» **Problem description**
As the answer, give every line of the records that includes the word "Open".

Records from a data source
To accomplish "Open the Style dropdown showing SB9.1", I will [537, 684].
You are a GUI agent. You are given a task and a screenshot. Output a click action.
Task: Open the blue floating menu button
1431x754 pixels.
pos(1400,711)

» **Your response**
To accomplish "Open the Style dropdown showing SB9.1", I will [537, 684].
Task: Open the blue floating menu button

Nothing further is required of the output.